What to work on: Can you write out every one of the entries below word for word, changing nothing?

Supplied records:
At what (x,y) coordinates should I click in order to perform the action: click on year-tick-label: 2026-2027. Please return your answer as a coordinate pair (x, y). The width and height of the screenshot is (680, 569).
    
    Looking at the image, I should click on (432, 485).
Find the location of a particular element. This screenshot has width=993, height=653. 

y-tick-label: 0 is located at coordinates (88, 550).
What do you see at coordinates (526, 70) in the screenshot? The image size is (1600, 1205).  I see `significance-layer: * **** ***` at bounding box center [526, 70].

Response:
At what (x,y) coordinates should I click in order to perform the action: click on year-tick-label: 2026-2027. Please return your answer as a coordinate pair (x, y). The width and height of the screenshot is (680, 569).
    
    Looking at the image, I should click on (432, 485).
Find the location of a particular element. This screenshot has width=993, height=653. 

y-tick-label: 0 is located at coordinates (88, 550).
What do you see at coordinates (526, 70) in the screenshot? The image size is (1600, 1205).  I see `significance-layer: * **** ***` at bounding box center [526, 70].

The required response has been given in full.